SHORT TASK
Copy out, unchanged, the run of lines in the records below that opens with the line containing "To LUP's website (49, 1117)" and closes with the line containing "Affiliate Program (839, 2295)", both included.

MATERIAL

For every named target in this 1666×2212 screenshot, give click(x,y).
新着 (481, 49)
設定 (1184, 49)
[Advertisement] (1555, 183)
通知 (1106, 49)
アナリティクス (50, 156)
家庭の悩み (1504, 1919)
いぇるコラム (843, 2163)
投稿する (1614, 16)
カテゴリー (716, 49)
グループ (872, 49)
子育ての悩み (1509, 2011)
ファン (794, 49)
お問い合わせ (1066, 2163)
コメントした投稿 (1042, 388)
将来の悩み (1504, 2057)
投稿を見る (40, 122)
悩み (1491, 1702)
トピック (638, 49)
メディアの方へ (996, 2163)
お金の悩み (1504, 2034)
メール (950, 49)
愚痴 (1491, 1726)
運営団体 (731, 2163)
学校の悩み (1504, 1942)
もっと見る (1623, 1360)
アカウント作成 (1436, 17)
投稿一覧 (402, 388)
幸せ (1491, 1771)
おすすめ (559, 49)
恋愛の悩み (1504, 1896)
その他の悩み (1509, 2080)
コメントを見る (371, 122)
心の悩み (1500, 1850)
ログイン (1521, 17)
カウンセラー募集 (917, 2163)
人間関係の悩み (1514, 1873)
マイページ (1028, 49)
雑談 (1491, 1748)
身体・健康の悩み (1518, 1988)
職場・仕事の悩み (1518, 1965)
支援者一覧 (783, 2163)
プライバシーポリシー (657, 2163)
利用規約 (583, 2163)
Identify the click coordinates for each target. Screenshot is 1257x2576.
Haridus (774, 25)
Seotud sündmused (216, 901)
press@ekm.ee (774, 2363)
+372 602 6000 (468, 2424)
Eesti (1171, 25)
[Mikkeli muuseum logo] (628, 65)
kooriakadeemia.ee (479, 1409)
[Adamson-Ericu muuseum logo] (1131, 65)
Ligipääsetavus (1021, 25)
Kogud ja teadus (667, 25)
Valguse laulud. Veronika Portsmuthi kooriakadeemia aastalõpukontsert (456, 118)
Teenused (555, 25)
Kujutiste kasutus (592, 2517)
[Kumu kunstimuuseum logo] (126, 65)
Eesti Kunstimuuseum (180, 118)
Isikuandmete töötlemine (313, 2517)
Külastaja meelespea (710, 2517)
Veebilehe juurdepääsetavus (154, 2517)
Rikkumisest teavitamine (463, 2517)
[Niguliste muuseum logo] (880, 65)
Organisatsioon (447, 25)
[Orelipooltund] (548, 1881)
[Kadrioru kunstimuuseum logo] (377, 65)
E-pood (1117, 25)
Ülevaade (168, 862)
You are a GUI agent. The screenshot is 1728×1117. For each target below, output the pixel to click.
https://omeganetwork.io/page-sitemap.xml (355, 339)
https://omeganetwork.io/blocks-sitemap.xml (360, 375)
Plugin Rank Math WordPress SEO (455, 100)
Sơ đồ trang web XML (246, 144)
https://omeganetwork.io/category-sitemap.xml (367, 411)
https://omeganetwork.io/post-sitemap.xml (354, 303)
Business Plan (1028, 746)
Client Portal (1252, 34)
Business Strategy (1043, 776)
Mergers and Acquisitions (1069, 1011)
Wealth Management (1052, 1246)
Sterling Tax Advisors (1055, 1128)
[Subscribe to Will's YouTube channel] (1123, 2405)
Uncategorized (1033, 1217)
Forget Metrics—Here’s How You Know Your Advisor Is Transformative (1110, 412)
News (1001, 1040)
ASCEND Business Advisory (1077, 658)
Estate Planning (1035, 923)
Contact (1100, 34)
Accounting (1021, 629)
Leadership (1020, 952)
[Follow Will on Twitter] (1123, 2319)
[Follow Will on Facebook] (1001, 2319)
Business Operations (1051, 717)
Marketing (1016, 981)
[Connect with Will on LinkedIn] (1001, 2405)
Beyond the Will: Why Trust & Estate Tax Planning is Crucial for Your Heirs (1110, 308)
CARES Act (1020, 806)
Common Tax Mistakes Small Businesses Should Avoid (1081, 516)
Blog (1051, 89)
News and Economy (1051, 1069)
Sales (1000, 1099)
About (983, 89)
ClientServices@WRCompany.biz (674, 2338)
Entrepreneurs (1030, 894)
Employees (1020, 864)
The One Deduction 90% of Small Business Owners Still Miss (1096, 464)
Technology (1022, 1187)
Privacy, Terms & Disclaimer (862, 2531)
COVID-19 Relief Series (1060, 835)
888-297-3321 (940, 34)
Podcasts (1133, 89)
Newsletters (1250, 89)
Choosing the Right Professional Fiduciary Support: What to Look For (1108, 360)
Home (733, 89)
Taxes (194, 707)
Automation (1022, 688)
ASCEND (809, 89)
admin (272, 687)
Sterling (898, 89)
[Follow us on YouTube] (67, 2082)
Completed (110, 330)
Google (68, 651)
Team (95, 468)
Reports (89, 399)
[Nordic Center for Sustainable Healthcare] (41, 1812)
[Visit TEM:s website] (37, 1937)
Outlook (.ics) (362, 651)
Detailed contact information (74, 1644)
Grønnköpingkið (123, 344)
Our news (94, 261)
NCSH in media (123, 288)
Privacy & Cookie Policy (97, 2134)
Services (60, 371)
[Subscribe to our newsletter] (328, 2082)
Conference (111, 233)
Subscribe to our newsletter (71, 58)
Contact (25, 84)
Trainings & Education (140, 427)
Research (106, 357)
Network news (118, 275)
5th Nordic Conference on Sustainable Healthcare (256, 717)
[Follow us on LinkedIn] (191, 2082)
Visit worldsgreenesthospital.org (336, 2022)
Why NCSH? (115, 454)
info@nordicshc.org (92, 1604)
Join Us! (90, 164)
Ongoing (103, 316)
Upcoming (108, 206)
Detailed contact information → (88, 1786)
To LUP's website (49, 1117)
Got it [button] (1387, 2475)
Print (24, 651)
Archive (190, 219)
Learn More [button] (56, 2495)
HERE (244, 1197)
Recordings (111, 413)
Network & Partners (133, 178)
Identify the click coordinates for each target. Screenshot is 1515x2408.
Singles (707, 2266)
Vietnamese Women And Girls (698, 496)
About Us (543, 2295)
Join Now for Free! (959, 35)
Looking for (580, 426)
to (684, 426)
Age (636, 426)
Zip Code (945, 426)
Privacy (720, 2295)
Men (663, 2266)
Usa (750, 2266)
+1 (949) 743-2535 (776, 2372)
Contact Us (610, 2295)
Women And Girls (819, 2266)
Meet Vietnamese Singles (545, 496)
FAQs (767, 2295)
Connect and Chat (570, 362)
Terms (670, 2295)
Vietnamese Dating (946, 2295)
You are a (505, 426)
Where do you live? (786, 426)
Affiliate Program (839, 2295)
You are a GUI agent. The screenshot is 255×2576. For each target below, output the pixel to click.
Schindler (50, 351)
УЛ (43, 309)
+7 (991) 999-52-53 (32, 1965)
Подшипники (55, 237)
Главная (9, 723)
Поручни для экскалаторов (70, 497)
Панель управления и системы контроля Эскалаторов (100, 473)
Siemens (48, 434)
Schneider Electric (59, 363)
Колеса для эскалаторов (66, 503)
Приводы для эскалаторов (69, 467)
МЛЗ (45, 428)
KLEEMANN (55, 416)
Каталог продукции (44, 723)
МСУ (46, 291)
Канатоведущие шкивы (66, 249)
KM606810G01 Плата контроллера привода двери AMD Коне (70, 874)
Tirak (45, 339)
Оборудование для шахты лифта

FULL OUTPUT
To LUP's website (49, 1117)
Got it [button] (1387, 2475)
Print (24, 651)
Archive (190, 219)
Learn More [button] (56, 2495)
HERE (244, 1197)
Recordings (111, 413)
Network & Partners (133, 178)
Identify the click coordinates for each target. Screenshot is 1515x2408.
Singles (707, 2266)
Vietnamese Women And Girls (698, 496)
About Us (543, 2295)
Join Now for Free! (959, 35)
Looking for (580, 426)
to (684, 426)
Age (636, 426)
Zip Code (945, 426)
Privacy (720, 2295)
Men (663, 2266)
Usa (750, 2266)
+1 (949) 743-2535 (776, 2372)
Contact Us (610, 2295)
Women And Girls (819, 2266)
Meet Vietnamese Singles (545, 496)
FAQs (767, 2295)
Connect and Chat (570, 362)
Terms (670, 2295)
Vietnamese Dating (946, 2295)
You are a (505, 426)
Where do you live? (786, 426)
Affiliate Program (839, 2295)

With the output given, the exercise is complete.